═══ Provided records

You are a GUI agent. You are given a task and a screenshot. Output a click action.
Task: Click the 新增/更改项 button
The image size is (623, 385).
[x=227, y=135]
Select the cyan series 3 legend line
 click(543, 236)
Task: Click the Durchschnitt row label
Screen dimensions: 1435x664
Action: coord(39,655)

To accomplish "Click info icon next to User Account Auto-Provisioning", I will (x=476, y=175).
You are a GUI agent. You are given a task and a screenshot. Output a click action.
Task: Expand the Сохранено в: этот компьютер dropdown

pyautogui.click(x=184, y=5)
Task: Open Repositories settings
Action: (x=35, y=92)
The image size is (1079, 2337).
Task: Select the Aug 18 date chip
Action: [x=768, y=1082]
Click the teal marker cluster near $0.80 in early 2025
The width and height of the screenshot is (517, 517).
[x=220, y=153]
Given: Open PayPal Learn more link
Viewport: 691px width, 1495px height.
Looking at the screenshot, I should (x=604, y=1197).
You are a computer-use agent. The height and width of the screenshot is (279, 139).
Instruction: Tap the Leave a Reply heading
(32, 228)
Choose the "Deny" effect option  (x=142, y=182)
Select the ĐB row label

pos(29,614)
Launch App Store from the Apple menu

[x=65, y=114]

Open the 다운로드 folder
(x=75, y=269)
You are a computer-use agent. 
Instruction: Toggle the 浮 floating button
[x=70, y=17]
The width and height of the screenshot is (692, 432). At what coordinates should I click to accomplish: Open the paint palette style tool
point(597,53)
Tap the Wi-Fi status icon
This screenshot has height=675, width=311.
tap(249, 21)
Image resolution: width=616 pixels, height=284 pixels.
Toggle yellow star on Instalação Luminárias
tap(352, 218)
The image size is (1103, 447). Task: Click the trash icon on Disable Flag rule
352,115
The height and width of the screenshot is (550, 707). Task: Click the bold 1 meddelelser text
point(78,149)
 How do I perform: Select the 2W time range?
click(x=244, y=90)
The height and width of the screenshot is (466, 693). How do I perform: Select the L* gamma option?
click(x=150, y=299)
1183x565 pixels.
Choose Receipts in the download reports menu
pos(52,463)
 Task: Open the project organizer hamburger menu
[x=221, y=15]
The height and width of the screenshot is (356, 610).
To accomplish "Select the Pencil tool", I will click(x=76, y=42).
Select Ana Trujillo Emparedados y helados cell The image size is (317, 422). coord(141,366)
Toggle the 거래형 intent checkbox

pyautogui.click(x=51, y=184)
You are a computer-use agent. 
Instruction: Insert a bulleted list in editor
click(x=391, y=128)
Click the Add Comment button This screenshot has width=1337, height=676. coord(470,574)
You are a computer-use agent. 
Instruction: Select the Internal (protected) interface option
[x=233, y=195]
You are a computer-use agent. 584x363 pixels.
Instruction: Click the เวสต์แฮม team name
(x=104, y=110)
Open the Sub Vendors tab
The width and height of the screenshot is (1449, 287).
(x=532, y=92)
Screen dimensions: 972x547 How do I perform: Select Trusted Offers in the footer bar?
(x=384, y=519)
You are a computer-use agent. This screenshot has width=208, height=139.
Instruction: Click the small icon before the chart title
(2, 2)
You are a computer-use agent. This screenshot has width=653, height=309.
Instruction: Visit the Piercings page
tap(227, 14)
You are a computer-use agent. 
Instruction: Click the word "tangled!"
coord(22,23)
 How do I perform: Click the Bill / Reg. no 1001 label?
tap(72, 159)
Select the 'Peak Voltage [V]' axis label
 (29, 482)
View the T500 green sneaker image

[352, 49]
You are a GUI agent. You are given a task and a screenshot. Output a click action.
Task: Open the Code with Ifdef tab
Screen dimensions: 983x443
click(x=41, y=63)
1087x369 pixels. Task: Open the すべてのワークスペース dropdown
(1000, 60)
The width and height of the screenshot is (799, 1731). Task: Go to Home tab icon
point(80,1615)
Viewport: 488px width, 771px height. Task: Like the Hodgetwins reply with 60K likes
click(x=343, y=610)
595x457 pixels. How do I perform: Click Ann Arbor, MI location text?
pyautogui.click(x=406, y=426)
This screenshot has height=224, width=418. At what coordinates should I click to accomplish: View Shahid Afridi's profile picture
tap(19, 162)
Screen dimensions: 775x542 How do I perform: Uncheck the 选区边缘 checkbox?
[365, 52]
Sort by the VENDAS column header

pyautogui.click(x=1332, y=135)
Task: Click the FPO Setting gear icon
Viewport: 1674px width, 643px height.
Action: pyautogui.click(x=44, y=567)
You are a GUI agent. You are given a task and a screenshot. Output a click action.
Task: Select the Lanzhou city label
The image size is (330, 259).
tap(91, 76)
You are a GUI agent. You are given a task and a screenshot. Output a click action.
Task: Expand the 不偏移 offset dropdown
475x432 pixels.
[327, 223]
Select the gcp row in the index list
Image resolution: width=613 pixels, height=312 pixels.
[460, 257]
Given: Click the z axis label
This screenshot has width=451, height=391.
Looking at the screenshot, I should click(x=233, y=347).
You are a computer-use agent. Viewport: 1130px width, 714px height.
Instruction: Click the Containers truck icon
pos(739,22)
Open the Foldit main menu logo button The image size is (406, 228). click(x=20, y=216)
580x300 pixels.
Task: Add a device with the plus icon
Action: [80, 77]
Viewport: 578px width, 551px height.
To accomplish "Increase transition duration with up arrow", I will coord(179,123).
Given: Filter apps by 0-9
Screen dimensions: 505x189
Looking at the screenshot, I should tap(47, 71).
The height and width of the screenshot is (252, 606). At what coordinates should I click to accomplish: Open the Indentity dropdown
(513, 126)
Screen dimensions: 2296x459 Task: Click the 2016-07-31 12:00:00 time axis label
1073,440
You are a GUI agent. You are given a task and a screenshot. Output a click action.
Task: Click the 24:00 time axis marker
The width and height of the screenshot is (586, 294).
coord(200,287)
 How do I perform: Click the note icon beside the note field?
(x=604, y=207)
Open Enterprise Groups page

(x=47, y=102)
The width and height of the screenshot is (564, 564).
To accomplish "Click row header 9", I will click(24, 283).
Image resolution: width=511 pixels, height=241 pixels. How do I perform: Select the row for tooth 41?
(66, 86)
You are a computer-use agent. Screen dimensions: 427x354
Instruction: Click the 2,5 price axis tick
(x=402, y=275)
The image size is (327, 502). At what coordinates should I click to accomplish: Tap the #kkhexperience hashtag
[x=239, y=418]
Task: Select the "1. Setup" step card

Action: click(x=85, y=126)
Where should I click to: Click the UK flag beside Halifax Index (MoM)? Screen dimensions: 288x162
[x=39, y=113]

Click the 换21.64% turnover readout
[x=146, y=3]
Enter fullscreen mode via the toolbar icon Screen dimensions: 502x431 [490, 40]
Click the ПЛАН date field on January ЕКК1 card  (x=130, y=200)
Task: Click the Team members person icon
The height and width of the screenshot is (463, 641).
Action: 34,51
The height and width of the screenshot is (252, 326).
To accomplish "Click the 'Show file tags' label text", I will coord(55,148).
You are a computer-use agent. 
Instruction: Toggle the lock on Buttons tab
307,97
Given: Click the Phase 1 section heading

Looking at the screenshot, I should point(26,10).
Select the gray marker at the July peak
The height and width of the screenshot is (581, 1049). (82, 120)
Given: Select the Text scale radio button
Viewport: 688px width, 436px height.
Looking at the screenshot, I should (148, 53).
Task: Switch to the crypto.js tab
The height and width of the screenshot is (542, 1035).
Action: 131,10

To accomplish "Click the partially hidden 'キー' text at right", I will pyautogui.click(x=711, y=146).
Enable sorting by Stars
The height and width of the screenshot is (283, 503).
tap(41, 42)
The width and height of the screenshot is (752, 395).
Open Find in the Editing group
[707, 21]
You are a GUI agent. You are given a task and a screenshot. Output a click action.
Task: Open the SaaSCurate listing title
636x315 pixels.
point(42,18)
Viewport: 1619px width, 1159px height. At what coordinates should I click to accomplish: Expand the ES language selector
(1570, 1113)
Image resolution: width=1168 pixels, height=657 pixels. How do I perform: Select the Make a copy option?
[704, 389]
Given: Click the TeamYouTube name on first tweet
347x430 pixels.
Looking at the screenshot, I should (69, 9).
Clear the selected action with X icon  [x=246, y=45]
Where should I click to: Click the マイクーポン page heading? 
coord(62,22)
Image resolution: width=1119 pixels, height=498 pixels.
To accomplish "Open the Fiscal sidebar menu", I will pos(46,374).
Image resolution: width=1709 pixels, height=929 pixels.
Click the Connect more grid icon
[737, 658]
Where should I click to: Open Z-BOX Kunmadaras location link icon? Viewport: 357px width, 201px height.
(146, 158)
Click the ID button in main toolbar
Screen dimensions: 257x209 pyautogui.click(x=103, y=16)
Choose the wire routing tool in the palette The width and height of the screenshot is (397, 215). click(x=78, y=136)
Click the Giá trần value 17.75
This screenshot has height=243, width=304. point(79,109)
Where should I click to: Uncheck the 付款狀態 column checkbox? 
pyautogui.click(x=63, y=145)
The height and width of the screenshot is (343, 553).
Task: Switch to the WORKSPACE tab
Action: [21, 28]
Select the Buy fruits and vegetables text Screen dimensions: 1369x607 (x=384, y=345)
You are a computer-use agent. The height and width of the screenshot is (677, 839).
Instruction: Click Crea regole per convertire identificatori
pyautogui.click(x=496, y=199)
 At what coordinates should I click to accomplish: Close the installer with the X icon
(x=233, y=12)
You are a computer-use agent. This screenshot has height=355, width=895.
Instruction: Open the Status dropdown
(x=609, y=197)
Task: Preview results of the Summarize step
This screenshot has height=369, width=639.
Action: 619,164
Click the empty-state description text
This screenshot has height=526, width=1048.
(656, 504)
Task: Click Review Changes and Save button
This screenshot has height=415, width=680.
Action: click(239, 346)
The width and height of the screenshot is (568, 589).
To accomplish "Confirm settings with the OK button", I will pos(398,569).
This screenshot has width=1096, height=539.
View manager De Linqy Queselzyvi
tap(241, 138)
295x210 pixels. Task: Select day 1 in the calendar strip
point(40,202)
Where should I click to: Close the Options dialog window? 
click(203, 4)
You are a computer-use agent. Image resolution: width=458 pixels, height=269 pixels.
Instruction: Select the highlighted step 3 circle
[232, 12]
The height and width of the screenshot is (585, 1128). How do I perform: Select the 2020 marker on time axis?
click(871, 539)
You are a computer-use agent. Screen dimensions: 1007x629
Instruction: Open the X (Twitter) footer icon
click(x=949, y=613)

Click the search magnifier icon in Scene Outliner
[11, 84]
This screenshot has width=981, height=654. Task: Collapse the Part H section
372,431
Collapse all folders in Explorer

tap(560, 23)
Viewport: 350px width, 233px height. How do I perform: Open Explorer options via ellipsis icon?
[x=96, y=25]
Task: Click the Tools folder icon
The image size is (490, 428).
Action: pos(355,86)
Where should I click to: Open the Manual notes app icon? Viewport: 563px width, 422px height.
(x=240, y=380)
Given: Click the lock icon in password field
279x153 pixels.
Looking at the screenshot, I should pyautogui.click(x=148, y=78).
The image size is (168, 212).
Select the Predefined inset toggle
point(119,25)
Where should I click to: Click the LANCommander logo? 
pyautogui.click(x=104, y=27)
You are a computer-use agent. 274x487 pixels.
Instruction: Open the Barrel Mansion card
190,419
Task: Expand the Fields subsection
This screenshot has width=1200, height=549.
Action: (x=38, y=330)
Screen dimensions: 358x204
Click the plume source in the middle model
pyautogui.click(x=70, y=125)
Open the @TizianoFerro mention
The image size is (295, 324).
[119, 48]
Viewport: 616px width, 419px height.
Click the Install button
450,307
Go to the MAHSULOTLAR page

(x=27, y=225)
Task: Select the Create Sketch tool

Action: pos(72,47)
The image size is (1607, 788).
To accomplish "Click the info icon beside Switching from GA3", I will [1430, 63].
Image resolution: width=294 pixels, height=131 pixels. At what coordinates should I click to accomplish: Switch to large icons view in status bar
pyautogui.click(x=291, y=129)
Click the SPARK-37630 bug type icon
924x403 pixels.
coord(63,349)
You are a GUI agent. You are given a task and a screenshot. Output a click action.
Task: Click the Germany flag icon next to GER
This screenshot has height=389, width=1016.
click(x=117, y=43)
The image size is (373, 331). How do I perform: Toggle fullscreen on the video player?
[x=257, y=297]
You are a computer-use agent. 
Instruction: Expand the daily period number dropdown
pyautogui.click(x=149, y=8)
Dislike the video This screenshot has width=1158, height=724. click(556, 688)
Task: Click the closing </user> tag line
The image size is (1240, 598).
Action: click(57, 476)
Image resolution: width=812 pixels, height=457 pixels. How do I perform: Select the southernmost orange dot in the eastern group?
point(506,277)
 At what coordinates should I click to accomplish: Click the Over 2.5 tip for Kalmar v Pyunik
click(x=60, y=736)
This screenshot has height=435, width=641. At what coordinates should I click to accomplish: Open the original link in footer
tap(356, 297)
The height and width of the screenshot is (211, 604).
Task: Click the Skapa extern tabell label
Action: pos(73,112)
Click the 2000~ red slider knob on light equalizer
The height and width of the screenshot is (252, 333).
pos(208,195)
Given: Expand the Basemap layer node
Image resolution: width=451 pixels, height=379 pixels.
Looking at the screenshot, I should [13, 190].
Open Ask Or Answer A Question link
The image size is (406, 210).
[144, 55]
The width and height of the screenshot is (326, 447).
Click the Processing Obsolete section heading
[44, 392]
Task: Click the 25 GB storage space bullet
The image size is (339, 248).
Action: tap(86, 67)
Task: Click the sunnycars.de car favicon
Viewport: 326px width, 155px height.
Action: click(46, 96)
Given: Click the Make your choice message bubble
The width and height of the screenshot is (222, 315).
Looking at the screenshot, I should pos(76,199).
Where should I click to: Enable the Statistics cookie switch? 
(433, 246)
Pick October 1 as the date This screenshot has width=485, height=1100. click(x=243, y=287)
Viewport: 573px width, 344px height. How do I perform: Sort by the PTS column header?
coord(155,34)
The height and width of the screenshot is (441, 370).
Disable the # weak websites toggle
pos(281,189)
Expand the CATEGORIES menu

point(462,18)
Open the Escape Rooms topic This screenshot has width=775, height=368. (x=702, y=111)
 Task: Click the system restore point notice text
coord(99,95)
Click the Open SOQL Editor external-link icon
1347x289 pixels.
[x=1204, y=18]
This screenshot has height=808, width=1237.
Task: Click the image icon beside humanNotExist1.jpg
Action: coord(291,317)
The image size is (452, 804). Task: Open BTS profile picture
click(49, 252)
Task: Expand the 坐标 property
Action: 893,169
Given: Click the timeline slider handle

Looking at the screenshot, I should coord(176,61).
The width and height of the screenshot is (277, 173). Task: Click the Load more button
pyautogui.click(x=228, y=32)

══════

Problem description
Number of lines holding "info" in the listing above: work it out and give that number alone.

Response to the task
2